Ellen Jacobi: Frau Schick räumt auf

  • Autor


    1960 am Niederrhein geboren; Studium der Literatur und Anglistik; als
    Reiseleiterin und Lehrerin in England tätig; Redakteurin für
    Tageszeitungen sowie Magazine in Deutschland




    Inhalt




    Eigentlich hat Frau Schick gehofft, auf dem Jakobsweg in Ruhe zu sich
    selbst zu finden. Doch mit Ruhe ist es nicht weit her: Ihr Chauffeur
    Herberger lässt sie nicht aus den Augen, und die Mitwanderer gehen ihr
    gehörig auf die Nerven. Der liebeskranken Nelly nimmt sich die rüstige
    Witwe dennoch gerne an. Energisch sorgt sie im Leben ihres Schützlings
    für Ordnung. Doch auch in Frau Schicks Leben gäbe es einiges aufzuräumen
    ...
    Meine Meinung




    Frau Schick beschließt, den Jakobsweg zu gehen. Natürlich kann sie das
    in ihrem doch schon fortgeschrittenen Alter nicht mehr vollständigen
    tun, also bucht sie eine Reise mit Reiseführer, um zumindest Strecken
    des Wegs zu absolvieren. Begleitet wird sie dabei von ihrem Chauffeur
    Herberger, den sie jedoch lieber Wohlfahrt nennt, nach seinem Vornamen,
    was für sie schöner klingt. Außerdem ist da die Reisegruppe, angefangen
    mit Bettina, einer Krankenschwester, sowie zwei Ehepaaren und natürlich
    der Reiseleiter, der aussieht wie Jesus. Als Frau Schick dann noch Nelly
    einsammelt, die eigentlich einen wundervollen Typen angeln wollte und
    sich plötzlich mitten im Nirgendwo alleine ohne Koffer, dafür mit einem
    paar traumhaften sowie unpraktischen Pumps und einem verdreckten Kostüm
    vorfindet, ist das Chaos vorprogrammiert.

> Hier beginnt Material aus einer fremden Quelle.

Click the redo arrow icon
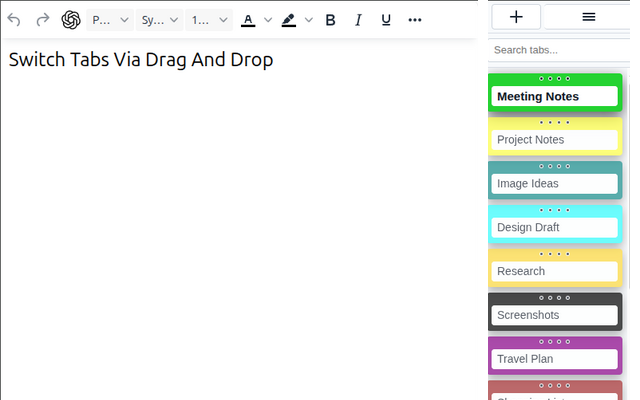The width and height of the screenshot is (640, 400). coord(42,20)
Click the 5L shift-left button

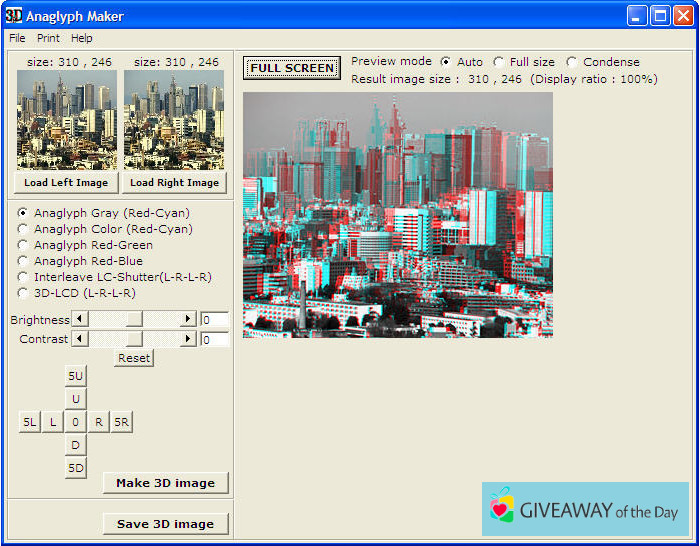pyautogui.click(x=29, y=422)
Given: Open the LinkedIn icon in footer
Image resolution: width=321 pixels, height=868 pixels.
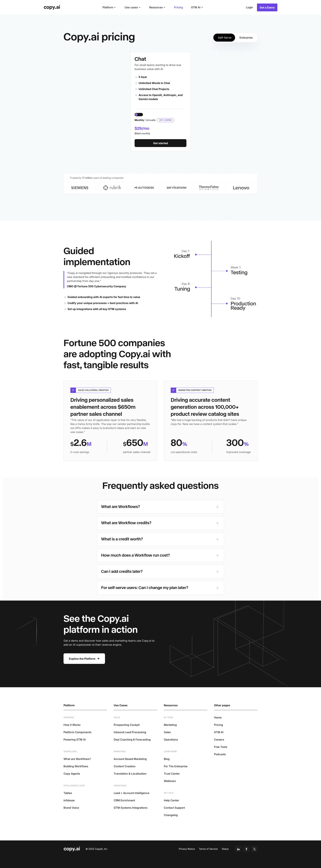Looking at the screenshot, I should (x=238, y=849).
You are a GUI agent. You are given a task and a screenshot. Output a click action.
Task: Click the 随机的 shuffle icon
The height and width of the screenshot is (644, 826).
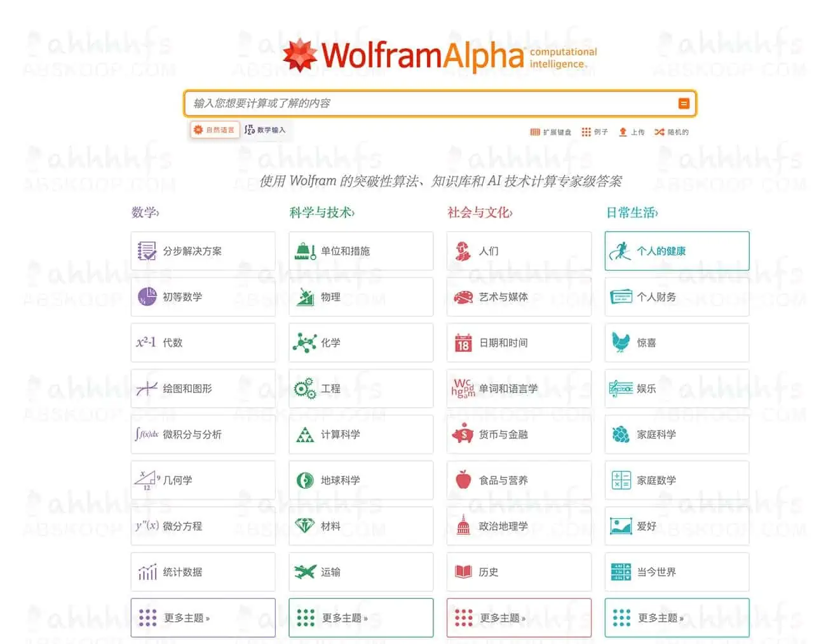658,131
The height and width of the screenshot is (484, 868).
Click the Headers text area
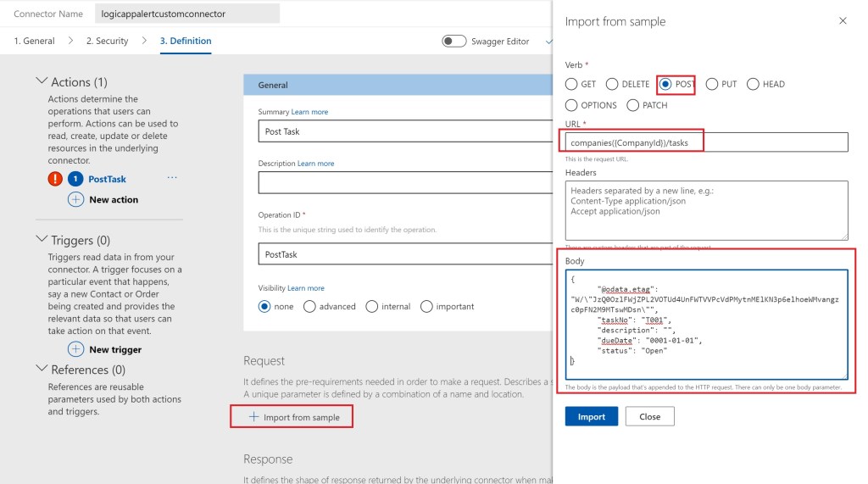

    Frau Schick ist in vielen Dingen eine typische Preußin, oft hat sie mich
    an meine vielen Großtanten erinnert in ihrer Handlungsweise.
    Tatsächlich sind viele meiner Tanten tatsächlich nach außen hin ein
    bisschen bissig und wirken hart, haben aber einen unglaublich weichen
    Kern. Es gibt noch mehr, aber das werde ich jetzt nicht alles aufzählen
    ;) Ich mag Frau Schick. Sie hatte kein leichtes Leben, hat sich aber
    dennoch durchgebissen und schon während ihrer Flucht Großartiges
    geleistet. Und ihr Faible für Schlitzohren fand ich absolut zauberhaft.
    Frau Schick ist ein echtes Original, mit sehr interessanten Ansichten
    und schrägen Ideen. Ihr ruppiger Charakter tut das Übrige und ich war
    hin und weg.


    Auch Herberger... oder soll ich eher Wohlfahrt sagen? Auch er ist ein
    spannender Charakter, seine kleinen Streitereien mit Frau Schick, ob es
    nun wegen des Laufens oder auch wegen Nelly ist, sorgen immer wieder für
    die amüsantesten Momente. Ganz besonders toll wurde es immer dann, wenn
    er klein beigeben musste und durch einen von Frau Schicks Tricks
    reingelegt wurde. Die Tatsache, wie er Frau Schick immer mehr mag und
    sie mehr und mehr schätzt, fand ich einfach rührend. Sie schlich sich in
    sein Herz, das wirkte sehr authentisch. Doch zugleich hat Herberger
    auch ein kleines Geheimnis, das sich vergrößert, als die beiden auf Frau
    Schicks Reisegruppe treffen.


    Und dann ist da noch Nelly: ein Unglücksrabe, wie er im Buche steht. Der
    erste Mann war selbstsüchtig und sie kam nicht drüber weg. Jetzt hat
    sie Javier kennen gelernt, Spanier, Sohn eines Weingutbesitzers und
    verdammt gut aussehend. Doch auch das endet erst in einem kleinen und
    dann in einem großen Drama. Mal abgesehen davon, dass sie dauernd ihre
    beste Freundin im Kopf hört und ihre Tochter sich langsam abnabelt und
    lieber zu ihrem Papa möchte. Da tut es ihr ganz gut, dass Frau Schick
    sich ihrer annimmt und sie für das Übersetzen von Bibelpassagen aus dem
    Spanischen bezahlt.




    Ich mag hier jeden einzelnen Charakter. Und die Entwicklung dieser auch.
    Gerade Frau Schicks Weg ist mit dem Verarbeiten von etwas verbunden und
    das ist einfach unglaublich schön dargestellt. Wut, Trauer, Erinnerung,
    Angst, alles ist dabei und es passt einfach.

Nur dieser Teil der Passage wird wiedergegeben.